▸ Your instructions:
Format the items from the line containing "Open the notifications" through the line containing "should pyautogui.click(x=313, y=115).", inclusive, as a numbered list, omitting blank lines.

▸ Records supplied:
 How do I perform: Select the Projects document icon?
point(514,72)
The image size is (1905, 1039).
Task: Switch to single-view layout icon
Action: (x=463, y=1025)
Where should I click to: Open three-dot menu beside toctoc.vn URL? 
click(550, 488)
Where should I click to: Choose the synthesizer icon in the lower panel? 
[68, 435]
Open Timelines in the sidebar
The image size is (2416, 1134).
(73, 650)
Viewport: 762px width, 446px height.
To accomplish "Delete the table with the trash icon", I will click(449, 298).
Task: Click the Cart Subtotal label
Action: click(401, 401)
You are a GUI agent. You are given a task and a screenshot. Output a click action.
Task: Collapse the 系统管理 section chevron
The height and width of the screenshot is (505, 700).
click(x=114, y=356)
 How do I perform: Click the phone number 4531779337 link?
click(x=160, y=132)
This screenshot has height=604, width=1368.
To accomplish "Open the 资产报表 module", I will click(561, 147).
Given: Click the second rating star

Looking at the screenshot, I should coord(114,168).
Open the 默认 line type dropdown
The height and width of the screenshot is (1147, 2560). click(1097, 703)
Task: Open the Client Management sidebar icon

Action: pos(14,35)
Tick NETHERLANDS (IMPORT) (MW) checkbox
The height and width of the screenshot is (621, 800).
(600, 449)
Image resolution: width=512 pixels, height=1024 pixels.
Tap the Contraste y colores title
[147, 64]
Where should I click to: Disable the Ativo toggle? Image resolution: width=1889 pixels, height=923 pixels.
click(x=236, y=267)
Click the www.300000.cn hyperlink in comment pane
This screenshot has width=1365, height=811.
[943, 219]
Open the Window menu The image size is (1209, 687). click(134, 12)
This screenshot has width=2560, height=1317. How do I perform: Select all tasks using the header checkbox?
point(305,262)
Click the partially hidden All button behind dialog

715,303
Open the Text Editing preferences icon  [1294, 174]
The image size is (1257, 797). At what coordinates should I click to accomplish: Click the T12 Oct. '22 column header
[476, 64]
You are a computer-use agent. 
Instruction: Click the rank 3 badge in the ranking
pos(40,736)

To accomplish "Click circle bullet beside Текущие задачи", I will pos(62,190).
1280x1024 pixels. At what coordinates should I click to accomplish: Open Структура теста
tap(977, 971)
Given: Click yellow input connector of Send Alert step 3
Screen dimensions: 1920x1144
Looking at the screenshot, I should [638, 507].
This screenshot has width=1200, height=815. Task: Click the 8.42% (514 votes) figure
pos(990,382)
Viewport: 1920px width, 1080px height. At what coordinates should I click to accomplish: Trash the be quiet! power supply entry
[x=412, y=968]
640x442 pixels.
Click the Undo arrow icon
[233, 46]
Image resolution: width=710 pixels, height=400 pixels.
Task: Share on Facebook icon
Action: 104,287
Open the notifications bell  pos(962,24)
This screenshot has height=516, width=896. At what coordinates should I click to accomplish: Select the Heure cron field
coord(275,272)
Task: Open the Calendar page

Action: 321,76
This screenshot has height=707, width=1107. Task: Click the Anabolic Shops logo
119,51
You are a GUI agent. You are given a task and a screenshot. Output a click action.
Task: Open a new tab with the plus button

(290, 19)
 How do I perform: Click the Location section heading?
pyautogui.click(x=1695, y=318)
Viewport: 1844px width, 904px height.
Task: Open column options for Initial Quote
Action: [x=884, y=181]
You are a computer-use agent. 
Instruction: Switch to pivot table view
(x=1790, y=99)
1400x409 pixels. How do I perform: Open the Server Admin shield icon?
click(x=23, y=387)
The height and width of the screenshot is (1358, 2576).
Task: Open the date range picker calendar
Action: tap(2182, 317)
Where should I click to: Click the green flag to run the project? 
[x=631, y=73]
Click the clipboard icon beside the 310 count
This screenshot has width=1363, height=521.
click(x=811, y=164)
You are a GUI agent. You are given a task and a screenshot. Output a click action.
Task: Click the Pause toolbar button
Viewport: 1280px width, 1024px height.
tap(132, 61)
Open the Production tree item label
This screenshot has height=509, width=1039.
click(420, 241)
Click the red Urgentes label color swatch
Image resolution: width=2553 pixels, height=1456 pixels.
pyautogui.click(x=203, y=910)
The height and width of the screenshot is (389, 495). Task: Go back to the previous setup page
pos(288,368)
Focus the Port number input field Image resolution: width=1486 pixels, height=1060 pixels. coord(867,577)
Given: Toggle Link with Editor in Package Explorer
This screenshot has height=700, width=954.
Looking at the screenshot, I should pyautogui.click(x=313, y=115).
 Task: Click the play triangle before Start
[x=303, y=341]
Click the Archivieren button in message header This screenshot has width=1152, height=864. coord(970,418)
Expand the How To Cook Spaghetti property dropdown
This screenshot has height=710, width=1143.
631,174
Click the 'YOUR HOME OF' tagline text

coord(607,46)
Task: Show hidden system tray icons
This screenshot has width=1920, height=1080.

▸ Task answer:
1. Open the notifications bell  pos(962,24)
2. This screenshot has height=516, width=896. At what coordinates should I click to accomplish: Select the Heure cron field
3. coord(275,272)
4. Task: Open the Calendar page
5. Action: 321,76
6. This screenshot has height=707, width=1107. Task: Click the Anabolic Shops logo
7. 119,51
8. You are a GUI agent. You are given a task and a screenshot. Output a click action.
9. Task: Open a new tab with the plus button
10. (290, 19)
11.  How do I perform: Click the Location section heading?
12. pyautogui.click(x=1695, y=318)
13. Viewport: 1844px width, 904px height.
14. Task: Open column options for Initial Quote
15. Action: [x=884, y=181]
16. You are a computer-use agent. 
17. Instruction: Switch to pivot table view
18. (x=1790, y=99)
19. 1400x409 pixels. How do I perform: Open the Server Admin shield icon?
20. click(x=23, y=387)
21. The height and width of the screenshot is (1358, 2576).
22. Task: Open the date range picker calendar
23. Action: tap(2182, 317)
24. Where should I click to: Click the green flag to run the project? 
25. [x=631, y=73]
26. Click the clipboard icon beside the 310 count
27. This screenshot has width=1363, height=521.
28. click(x=811, y=164)
29. You are a GUI agent. You are given a task and a screenshot. Output a click action.
30. Task: Click the Pause toolbar button
31. Viewport: 1280px width, 1024px height.
32. tap(132, 61)
33. Open the Production tree item label
34. This screenshot has height=509, width=1039.
35. click(420, 241)
36. Click the red Urgentes label color swatch
37. Image resolution: width=2553 pixels, height=1456 pixels.
38. pyautogui.click(x=203, y=910)
39. The height and width of the screenshot is (389, 495). Task: Go back to the previous setup page
40. pos(288,368)
41. Focus the Port number input field Image resolution: width=1486 pixels, height=1060 pixels. coord(867,577)
42. Given: Toggle Link with Editor in Package Explorer
43. This screenshot has height=700, width=954.
44. Looking at the screenshot, I should pyautogui.click(x=313, y=115).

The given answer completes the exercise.